Pada tanggal 15 Desember 1951 diumumkan Undang-Undang No. 24 tahun 1951 tentang Nasionalisasi De Javasche Bank N.V. menjadi Bank Indonesia (BI) yang berfungsi sebagai Bank Sentral dan Bank Sirkulasi.
Undang-undang tersebut diperkuat lagi dengan dikeluarkannya Undang-Undang No. 11/1953 dan Lembaran Negara No. 40. Dengan UU dan Lembaran Negara tersebut dikeluarkan UU Pokok Bank Indonesia yang mulai berlaku tanggal 1 Juli 1953. Dengan dikeluarkannya UU Pokok Bank Indonesia itu, semakin kukuhlah Bank Indonesia sebagai Bank milik Pemerintah RI. Dalam UU pokok BI tersebut, modal BI ditetapkan sebanyak Rp. 25 juta, dan bertindak sebagai bank sentral dan bank sirkulasi.

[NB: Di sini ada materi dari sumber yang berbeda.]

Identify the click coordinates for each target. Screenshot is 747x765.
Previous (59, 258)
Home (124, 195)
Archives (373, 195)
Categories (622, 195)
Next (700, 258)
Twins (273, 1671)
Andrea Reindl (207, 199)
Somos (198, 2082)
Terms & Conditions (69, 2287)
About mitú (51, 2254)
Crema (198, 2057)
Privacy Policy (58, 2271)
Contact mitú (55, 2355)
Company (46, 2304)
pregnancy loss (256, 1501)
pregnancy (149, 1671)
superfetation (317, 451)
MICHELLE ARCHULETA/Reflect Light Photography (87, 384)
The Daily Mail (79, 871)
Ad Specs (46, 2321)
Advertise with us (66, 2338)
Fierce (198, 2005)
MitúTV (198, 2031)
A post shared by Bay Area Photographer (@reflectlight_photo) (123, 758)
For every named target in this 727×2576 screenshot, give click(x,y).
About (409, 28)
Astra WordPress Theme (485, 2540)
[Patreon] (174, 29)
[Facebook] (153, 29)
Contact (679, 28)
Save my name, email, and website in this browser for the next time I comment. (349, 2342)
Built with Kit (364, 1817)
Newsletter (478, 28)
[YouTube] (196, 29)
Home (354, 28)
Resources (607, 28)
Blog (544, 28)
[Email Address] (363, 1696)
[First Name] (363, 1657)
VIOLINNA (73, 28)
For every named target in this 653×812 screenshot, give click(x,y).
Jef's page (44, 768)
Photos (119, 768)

Kegiatan-kegiatan De Javasche Bank sebagai bank biasa dan dagang diserahkan kepada bank-bank lain yang ditunjuk dengan undang-undang. Jabatan presiden diganti dengan Gubernur, Menteri Keuangan, Perekonomian dan Gubernur Bank Indonesia adalah Dewan Moneter yang membawahi Direksi. Kebijaksanaan moneter ditentukan oleh dewan, sedangkan direksi bank bertindak sebagai pelaksana. Dewan komisaris ditiadakan dan diganti dengan dewan penasihat yang memberikan nasihat kepada dewan moneter.
Dalam masa sistem Ekonomi Terpimpin, semua bank yang dikuasai oleh Negara disatukan dengan nama Bank Negara Indonesia, ditambah dengan nomor unit. Pada bulan Agustus 1965, Bank Indonesia menjadi Bank Negara Indonesia Unit I.